Challenge: Report how many lines in the entries below contain the word "should", treating uppercase and lowercase as different. Give only the number.

Entries for locating text and items
--- BEGIN ---

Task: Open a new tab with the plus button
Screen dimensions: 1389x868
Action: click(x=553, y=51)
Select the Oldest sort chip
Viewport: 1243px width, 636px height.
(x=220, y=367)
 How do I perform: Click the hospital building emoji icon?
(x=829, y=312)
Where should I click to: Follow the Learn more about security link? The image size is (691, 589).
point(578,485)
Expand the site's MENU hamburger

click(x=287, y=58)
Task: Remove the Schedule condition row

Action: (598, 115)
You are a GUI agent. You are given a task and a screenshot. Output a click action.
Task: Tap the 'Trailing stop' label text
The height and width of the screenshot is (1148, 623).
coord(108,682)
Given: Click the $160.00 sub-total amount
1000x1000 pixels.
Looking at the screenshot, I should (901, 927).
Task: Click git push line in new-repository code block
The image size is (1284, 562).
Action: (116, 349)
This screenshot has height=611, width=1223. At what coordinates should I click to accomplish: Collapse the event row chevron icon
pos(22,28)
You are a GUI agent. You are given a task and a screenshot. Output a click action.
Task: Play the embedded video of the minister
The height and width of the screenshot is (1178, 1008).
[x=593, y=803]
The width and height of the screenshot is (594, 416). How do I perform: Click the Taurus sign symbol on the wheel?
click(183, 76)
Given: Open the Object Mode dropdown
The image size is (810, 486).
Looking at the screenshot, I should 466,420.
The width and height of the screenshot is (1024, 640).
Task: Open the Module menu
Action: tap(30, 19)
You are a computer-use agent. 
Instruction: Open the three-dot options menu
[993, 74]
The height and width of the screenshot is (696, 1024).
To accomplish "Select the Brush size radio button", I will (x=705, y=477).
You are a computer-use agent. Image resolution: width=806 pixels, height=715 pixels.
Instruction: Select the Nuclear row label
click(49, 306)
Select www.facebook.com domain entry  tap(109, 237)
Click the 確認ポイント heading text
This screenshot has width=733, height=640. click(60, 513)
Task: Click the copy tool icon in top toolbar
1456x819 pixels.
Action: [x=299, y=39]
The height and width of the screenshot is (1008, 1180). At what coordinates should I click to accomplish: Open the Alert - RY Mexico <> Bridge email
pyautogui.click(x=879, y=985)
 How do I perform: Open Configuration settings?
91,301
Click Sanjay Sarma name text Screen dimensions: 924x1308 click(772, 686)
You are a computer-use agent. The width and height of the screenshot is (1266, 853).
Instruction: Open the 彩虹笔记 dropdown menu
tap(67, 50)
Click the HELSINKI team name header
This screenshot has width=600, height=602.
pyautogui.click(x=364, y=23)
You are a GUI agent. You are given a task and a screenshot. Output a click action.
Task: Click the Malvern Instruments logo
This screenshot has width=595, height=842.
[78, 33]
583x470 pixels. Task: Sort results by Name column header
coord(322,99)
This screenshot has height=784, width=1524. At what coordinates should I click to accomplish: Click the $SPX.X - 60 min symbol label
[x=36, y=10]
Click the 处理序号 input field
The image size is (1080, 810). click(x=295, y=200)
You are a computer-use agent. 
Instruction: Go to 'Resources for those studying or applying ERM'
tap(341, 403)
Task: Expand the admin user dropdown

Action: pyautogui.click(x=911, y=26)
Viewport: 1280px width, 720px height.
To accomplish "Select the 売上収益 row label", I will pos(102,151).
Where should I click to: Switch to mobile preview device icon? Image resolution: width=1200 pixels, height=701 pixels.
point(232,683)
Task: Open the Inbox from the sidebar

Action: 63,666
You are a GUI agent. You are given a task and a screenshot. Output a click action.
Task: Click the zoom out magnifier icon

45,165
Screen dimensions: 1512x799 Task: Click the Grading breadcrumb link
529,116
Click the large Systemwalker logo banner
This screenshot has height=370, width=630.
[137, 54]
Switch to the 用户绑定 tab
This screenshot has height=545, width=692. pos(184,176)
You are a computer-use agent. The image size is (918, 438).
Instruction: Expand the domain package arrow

--- END ---

Written answer: 7